The problem isn't just the count's narrow scope; its methods are flawed. For the count of people in shelters and transitional housing, service providers report their numbers on the designated night. But this just measures capacity. If the number goes down, this could mean either fewer homeless or fewer beds for them.

The "street" part of the count tries to measure unmet need by counting people in places "not meant for human habitation," such as streets, parks, alleys, subway tunnels, all-night movie theaters, abandoned buildings, roofs, stairwells, caves, campgrounds and vehicles.

HUD sets the guidelines, but communities have discretion in how they count. A few use sophisticated statistical methods. Most simply organize volunteers to fan out and make judgments about who is homeless, avoiding locations where they feel unsafe. How even the best prepared volunteers can cover large expanses in a few hours is anyone's guess.

Local policies can also affect the count. For example, cities are increasingly making it a crime to sleep in public places. If the street count goes down, is it because need is down or because there is greater cause to fear arrest, driving people further into hiding?

Punishing the homeless

Similarly, in some cities, families seeking shelter can be threatened with removal of their children; families living outside have extra incentive to avoid detection.

To its credit, the Obama administration has made a commitment to ending homelessness and, to measure progress, it needs data. Methods pioneered in New York City that statistically adjust for the built-in inaccuracies of the "street" count could significantly improve it. But the data must not only be accurate; they must also be the right data, and that's the larger issue. Homelessness happens over time, not on a single night — and it reflects a deeper crisis.

According to Harvard's Joint Center for Housing Studies, low-income households suffer an unprecedented housing cost burden, forcing many to choose between rent and food.
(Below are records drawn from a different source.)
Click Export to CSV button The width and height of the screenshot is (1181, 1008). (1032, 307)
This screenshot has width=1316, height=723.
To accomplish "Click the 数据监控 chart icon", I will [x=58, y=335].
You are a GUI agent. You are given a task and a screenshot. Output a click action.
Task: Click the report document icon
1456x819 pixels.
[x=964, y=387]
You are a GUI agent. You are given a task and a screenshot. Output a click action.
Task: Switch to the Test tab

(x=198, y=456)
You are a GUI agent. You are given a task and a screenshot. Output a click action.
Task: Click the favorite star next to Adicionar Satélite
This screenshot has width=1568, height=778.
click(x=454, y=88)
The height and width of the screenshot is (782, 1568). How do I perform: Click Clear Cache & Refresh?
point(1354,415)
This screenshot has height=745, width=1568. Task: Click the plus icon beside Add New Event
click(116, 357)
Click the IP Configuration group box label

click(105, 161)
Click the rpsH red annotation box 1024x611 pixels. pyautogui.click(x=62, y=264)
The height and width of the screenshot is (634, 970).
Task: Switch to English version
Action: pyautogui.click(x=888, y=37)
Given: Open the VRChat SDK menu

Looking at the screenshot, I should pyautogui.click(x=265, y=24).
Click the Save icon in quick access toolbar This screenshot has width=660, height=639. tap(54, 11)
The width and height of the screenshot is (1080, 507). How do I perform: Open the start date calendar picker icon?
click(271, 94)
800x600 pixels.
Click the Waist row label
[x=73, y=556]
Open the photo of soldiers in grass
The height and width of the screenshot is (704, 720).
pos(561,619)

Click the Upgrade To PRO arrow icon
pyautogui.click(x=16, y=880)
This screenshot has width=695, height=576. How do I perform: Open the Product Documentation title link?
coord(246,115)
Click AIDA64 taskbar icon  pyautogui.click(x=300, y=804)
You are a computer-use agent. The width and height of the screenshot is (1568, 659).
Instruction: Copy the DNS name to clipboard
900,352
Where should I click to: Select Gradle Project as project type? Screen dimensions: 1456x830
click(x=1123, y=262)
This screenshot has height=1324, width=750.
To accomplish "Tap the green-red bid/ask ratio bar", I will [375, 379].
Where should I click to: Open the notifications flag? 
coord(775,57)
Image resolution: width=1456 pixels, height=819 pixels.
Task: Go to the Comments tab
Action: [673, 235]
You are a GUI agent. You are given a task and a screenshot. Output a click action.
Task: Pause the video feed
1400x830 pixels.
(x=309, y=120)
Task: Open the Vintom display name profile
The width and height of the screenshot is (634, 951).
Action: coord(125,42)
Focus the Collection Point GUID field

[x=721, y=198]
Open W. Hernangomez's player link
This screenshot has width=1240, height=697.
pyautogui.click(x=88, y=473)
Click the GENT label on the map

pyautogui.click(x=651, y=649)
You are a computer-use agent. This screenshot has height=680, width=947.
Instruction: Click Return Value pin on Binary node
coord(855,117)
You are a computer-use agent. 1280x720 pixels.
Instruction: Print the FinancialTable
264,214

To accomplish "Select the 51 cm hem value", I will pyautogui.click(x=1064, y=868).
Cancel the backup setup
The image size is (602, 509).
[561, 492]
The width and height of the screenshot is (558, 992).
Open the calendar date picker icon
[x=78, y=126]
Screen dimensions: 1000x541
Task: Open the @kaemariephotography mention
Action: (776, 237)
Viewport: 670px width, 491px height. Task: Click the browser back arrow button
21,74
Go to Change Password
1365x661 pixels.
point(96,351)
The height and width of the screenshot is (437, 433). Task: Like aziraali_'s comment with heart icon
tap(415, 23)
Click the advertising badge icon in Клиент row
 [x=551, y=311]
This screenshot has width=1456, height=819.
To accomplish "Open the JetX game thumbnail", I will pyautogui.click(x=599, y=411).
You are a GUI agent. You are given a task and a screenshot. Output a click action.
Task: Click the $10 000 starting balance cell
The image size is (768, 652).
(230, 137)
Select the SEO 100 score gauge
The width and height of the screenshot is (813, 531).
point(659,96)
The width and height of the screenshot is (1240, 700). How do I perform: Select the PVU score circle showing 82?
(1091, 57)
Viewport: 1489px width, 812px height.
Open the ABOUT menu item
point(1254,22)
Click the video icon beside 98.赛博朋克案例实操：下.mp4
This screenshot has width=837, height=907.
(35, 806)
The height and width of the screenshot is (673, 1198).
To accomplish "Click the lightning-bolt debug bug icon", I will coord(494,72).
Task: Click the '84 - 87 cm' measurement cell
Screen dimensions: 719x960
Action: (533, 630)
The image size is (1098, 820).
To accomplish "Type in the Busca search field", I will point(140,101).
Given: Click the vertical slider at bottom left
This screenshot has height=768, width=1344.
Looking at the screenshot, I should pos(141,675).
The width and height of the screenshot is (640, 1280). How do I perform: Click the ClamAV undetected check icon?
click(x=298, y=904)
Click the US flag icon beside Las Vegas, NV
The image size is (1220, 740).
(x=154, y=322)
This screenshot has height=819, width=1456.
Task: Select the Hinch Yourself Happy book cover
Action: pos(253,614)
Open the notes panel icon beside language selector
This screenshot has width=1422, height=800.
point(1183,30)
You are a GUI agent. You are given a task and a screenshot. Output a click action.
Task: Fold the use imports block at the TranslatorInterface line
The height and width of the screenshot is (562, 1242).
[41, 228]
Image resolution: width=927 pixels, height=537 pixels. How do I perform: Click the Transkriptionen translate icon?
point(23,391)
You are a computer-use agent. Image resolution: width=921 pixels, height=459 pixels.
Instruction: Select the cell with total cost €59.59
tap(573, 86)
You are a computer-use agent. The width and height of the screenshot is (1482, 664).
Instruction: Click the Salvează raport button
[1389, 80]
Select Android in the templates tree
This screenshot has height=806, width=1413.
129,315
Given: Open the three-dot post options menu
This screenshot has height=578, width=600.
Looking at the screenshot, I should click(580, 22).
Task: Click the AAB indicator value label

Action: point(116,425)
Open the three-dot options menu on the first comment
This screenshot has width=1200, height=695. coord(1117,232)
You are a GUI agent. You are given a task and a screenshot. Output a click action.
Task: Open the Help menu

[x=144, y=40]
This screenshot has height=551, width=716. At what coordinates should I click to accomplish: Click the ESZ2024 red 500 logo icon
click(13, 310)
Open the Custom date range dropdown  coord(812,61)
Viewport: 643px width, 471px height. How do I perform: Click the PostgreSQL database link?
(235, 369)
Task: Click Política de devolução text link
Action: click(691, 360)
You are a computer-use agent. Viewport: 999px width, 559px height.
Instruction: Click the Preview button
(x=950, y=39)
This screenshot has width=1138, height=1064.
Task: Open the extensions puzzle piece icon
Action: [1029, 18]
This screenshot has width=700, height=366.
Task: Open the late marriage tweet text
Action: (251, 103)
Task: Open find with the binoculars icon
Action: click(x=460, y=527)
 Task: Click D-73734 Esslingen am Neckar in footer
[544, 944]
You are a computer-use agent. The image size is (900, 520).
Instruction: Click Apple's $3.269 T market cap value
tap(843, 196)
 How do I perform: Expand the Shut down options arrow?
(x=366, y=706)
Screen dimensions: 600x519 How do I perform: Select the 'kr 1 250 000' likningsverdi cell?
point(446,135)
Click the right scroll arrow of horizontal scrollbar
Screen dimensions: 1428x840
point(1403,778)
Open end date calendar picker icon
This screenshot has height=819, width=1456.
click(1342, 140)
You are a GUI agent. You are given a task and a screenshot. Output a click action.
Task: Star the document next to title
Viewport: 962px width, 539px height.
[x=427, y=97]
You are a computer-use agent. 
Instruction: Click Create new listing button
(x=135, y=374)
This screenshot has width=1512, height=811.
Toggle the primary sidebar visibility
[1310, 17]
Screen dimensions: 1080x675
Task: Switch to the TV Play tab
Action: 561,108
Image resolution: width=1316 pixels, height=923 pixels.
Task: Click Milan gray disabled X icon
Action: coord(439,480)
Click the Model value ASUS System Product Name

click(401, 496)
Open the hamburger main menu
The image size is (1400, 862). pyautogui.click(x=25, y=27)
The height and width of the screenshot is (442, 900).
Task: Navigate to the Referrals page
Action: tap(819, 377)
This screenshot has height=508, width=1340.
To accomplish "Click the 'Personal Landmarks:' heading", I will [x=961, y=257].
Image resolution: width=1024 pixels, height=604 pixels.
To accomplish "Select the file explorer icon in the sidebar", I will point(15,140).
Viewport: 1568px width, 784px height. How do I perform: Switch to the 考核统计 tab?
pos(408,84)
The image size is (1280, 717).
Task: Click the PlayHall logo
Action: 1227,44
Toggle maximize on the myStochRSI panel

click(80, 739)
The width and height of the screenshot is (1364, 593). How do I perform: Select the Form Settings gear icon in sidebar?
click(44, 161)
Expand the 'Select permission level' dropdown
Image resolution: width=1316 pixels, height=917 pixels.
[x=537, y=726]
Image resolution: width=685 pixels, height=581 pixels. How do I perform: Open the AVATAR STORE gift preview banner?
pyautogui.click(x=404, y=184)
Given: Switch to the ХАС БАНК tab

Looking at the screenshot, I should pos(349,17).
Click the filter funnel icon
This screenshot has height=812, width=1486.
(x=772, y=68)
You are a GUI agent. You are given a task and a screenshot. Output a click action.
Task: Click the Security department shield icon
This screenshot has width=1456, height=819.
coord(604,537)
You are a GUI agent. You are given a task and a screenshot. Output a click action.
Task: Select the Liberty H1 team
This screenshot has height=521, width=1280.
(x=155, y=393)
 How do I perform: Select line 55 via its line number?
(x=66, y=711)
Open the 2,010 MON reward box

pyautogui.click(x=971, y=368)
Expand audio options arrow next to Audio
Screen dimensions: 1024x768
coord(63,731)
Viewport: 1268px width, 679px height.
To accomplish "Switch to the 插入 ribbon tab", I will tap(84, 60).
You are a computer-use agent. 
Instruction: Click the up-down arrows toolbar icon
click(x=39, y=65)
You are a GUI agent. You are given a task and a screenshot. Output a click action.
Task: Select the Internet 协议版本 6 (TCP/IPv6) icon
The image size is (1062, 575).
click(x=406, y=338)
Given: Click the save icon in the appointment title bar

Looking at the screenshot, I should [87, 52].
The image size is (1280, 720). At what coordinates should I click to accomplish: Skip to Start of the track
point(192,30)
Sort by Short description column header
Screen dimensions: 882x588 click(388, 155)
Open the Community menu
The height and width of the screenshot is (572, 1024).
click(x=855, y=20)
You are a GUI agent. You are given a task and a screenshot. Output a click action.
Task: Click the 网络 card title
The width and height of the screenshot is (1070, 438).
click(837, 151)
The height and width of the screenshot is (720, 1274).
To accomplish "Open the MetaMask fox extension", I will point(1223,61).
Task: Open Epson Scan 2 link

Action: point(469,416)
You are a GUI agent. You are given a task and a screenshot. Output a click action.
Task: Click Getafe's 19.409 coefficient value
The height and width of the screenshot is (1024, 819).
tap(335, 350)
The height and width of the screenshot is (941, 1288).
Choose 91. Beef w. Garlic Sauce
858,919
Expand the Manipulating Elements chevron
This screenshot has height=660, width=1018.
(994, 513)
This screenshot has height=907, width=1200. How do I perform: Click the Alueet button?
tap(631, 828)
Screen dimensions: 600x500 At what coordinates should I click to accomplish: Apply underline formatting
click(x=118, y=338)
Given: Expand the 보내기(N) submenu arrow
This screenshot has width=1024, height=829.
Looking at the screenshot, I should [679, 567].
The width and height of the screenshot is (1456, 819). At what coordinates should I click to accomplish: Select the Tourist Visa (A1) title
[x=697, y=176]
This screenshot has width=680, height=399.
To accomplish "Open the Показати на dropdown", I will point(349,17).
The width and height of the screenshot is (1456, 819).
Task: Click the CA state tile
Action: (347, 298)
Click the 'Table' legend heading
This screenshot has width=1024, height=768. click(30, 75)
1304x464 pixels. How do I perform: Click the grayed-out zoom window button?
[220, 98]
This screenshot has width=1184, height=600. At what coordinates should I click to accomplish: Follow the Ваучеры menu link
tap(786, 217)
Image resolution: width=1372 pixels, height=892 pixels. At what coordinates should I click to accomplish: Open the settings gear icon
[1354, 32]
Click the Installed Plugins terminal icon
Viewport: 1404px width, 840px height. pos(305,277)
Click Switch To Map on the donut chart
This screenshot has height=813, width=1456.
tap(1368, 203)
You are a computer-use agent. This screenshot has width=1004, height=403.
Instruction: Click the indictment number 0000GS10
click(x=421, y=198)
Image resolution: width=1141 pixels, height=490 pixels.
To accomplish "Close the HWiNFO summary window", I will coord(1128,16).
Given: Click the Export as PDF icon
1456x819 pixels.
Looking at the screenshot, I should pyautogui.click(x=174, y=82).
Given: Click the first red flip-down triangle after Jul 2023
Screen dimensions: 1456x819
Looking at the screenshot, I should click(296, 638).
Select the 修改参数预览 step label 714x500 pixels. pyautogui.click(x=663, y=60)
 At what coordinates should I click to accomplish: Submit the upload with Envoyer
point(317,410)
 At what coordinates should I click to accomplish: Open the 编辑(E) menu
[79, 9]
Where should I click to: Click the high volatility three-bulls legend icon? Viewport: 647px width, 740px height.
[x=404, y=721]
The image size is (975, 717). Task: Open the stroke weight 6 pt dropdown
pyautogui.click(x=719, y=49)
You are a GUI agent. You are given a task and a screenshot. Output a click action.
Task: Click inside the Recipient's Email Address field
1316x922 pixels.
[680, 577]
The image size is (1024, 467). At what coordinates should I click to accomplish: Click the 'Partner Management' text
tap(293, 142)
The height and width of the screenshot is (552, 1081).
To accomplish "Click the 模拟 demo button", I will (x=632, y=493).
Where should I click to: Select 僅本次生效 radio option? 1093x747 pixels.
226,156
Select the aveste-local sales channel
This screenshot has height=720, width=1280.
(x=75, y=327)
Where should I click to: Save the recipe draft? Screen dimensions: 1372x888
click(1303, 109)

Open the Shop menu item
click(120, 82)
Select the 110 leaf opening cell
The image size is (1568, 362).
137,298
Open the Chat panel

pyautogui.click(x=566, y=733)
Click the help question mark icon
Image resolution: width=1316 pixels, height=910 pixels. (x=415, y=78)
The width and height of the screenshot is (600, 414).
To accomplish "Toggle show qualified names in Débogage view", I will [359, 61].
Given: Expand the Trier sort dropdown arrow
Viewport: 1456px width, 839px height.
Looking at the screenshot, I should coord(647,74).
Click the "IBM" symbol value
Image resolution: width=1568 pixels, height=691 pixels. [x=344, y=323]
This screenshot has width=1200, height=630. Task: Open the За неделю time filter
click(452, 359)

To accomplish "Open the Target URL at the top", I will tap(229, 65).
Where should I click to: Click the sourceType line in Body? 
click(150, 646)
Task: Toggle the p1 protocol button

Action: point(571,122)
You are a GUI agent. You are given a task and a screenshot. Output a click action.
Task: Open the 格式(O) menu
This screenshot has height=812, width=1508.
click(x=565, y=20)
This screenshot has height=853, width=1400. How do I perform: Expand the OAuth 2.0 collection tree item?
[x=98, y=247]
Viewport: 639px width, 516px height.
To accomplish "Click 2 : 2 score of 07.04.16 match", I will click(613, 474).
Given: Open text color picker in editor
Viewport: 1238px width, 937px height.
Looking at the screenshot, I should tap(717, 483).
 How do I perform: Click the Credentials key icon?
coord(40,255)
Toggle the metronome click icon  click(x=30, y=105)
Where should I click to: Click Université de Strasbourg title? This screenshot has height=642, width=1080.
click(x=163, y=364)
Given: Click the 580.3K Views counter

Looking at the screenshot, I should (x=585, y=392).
Too often, homelessness is the result.

Another reason to doubt HUD's reporting: On Thursday, the Department of Veterans Affairs released statistics showing that homelessness among Iraq and Afghanistan war veterans is sharply rising despite new efforts to help them.

Ending homelessness requires closing the gap between the need for housing and its availability. It requires recognizing housing as a basic human right, and enacting policies to ensure it is available.

Homelessness can and must be ended. But it won't be if our leaders report that there is no crisis.

Maria Foscarinis, a lawyer, is executive director of the National Law Center on Homelessness & Poverty.